___ DATA FOR THE TASK
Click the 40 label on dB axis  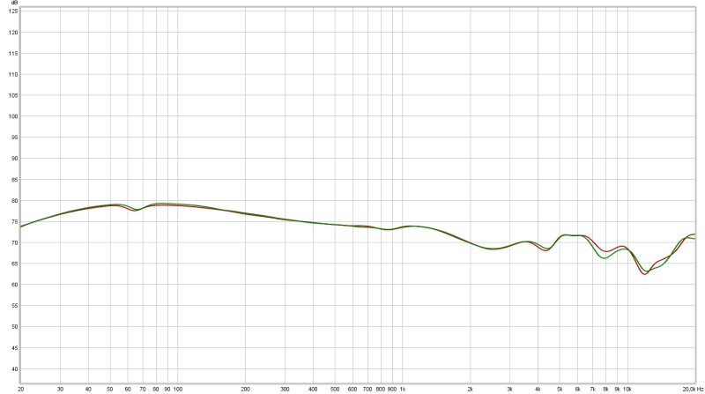tap(13, 368)

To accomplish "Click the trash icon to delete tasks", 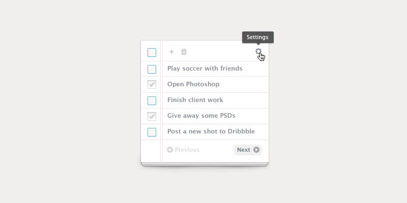I will pos(184,52).
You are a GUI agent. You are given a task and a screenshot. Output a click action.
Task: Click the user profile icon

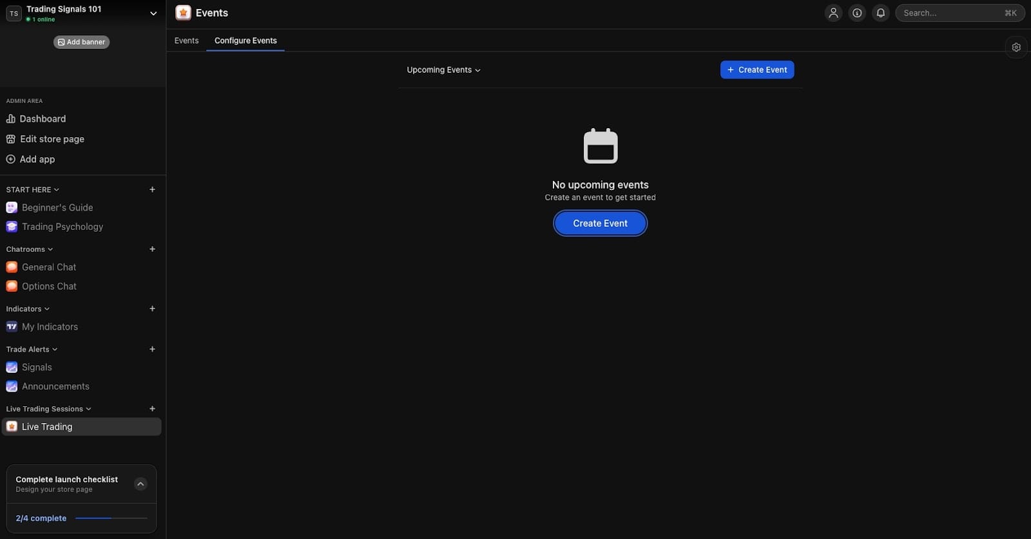(833, 13)
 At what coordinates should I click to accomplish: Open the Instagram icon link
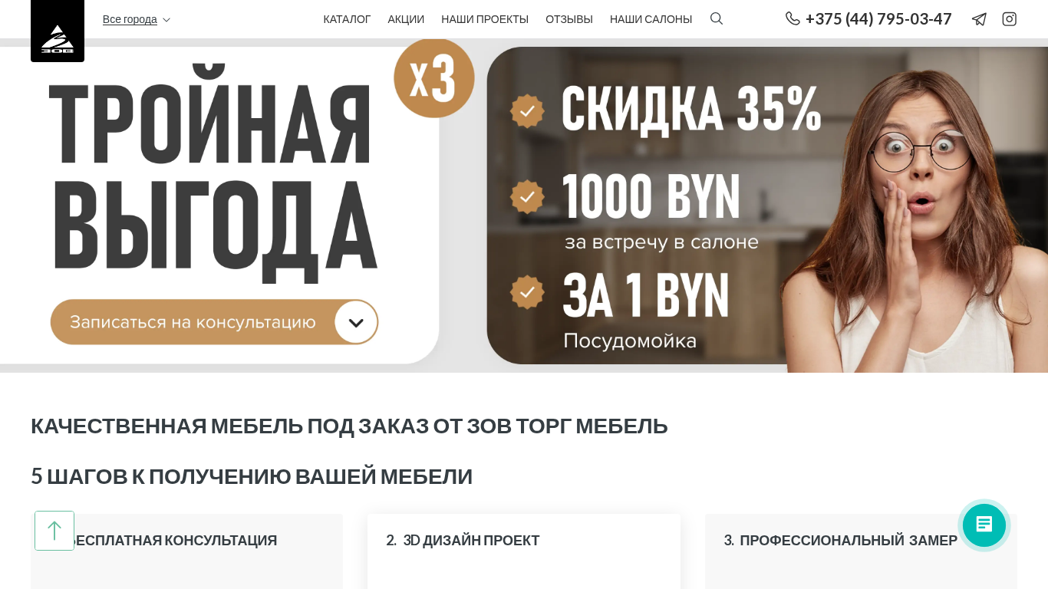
______
Output only the lines from the one that contains "Task: Click the user profile icon" to the end of the entries above, both end lines included, and drop the pictures.

RESULT BELOW:
Task: Click the user profile icon

(833, 13)
 At what coordinates should I click to accomplish: Open the Instagram icon link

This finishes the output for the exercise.